Just wondering... Does mud/slurry really work? Is it really that important to develop mud during sharpening? 

Does it even make any difference at all versus continuously splashing the stone with water? Is there like a study of some sort that proves that mud really aids in sharpening?

I know some members here don't even bother with mud/slurry. I for one have been using mud cause I've read threads about it before when I was just starting up and just decided to go with it even if I really didn't understand fully why... 

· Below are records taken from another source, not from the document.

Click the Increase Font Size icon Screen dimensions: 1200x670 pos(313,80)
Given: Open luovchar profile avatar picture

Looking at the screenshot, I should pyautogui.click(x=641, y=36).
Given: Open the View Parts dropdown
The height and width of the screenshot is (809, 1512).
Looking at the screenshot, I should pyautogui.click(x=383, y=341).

I kinda get the picture a little bit, but I just wanted to really make things clearer... :thumbsup:

I have a hunch that it could really be that important, cause if it's not, I don't see the point of using naguras... (or does it depend if a stone is a slow cutter?)

Followup Question: 
What's the component in waterstones that makes them slow or fast cutters?

Karlo


----------



## Eamon Burke (Dec 19, 2011)

Oh my gosh yes. It is abrasives suspended in water with swarf from the knife, and you can sometimes break picked down and get a different performance.

It is very important.


----------



## heirkb (Dec 19, 2011)

I'm more experienced with razors so I have a razor example, but the general idea applies well to knives.

A lot of people like to use a really really hard Japanese natural stone to finish their razors. The way some people do it is that they set their bevel on a 1k stone, and then they move on to the Japanese natural using different naguras (usually something like botan, to tenjyou, to meijiro, to tomonagura). I don't think you could ever get a good edge just jumping from a 1k to the finisher without those in-between steps with mud. Even with those steps, sometimes it's necessary to go back and refine the edge more before finishing on water alone.

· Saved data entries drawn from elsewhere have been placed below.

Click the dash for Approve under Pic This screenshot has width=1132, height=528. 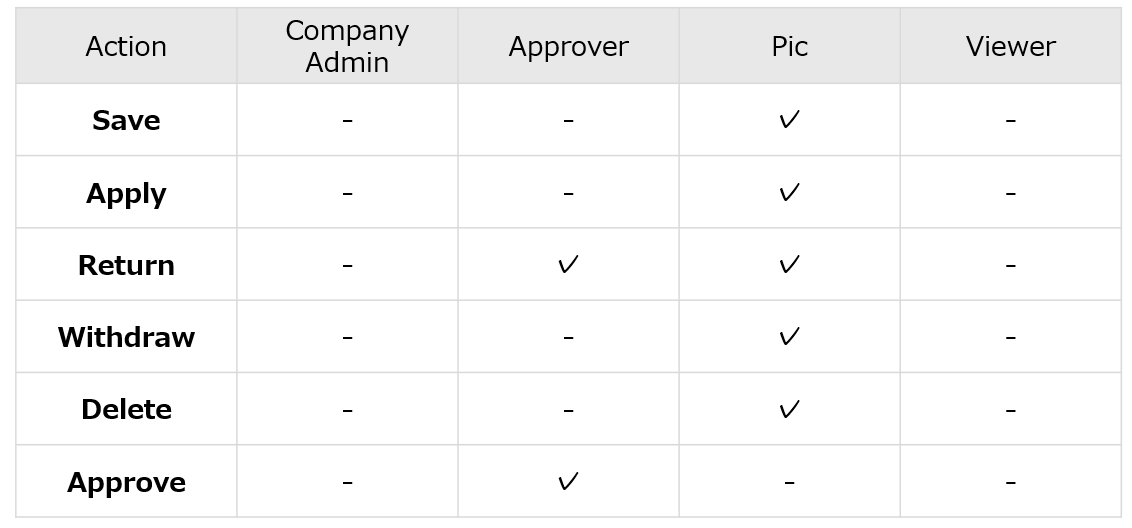pos(789,482)
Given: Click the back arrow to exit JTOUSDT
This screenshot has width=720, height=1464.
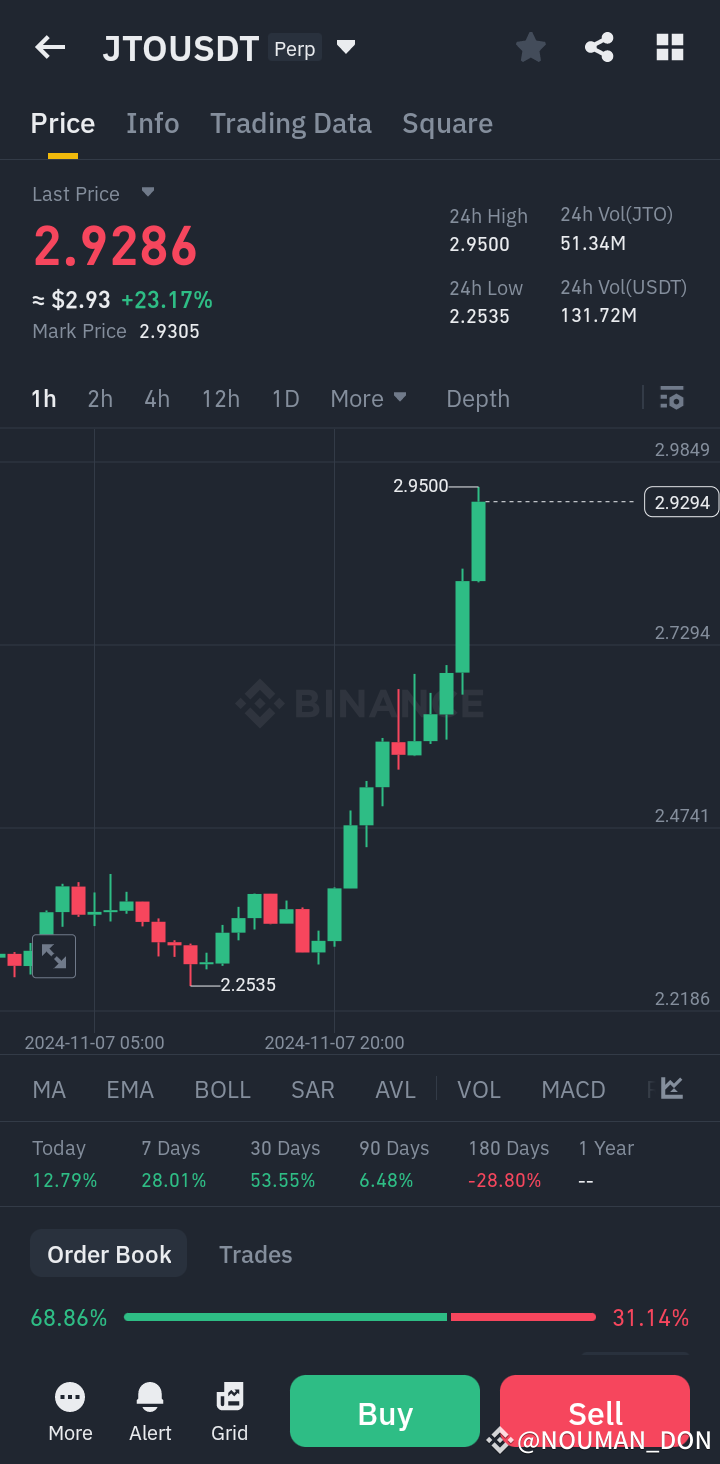Looking at the screenshot, I should click(x=49, y=47).
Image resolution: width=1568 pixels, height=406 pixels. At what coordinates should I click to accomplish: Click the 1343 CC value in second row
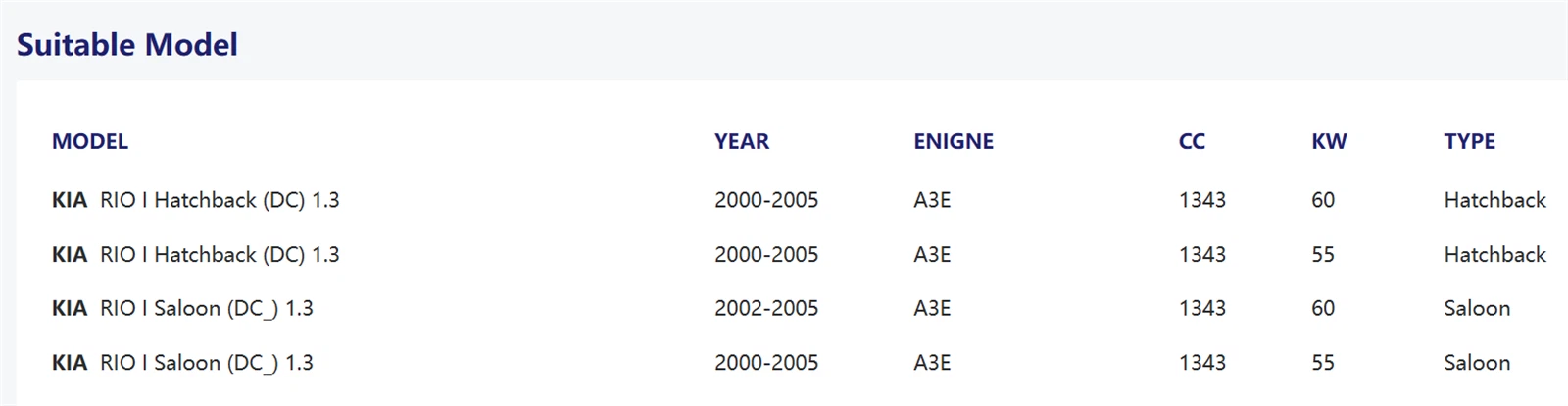click(x=1202, y=255)
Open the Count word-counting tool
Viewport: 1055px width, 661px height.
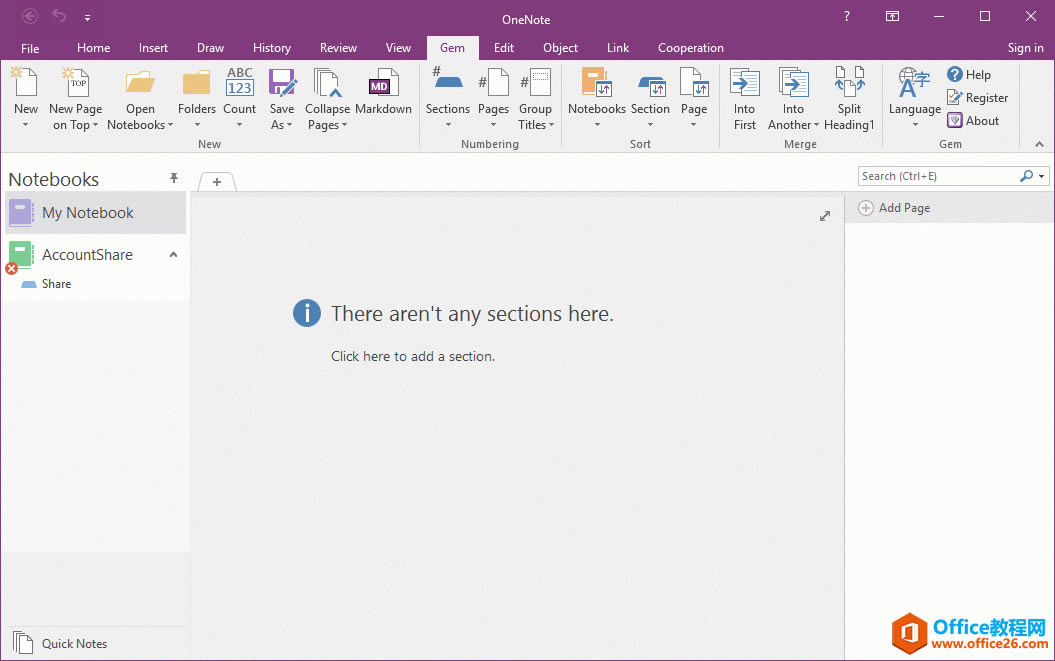pos(240,97)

With knives there is also the different finish that you can get when playing with mud as opposed to just water on the stone.


----------



## schanop (Dec 19, 2011)

I don't have any scientific back up, but for kasumi knives, the metal swarf from jigane when it forms with particle released from stone, both natural and synthetic, as mud seems to help in sharpening and polishing. It seems that cutting rate is a bit faster when I have dark mud with metal swarf in there, and it seems to polish finer too, with natural stone in particular.


----------



## Pensacola Tiger (Dec 19, 2011)

karloevaristo said:


> Just wondering... Does mud/slurry really work? Is it really that important to develop mud during sharpening?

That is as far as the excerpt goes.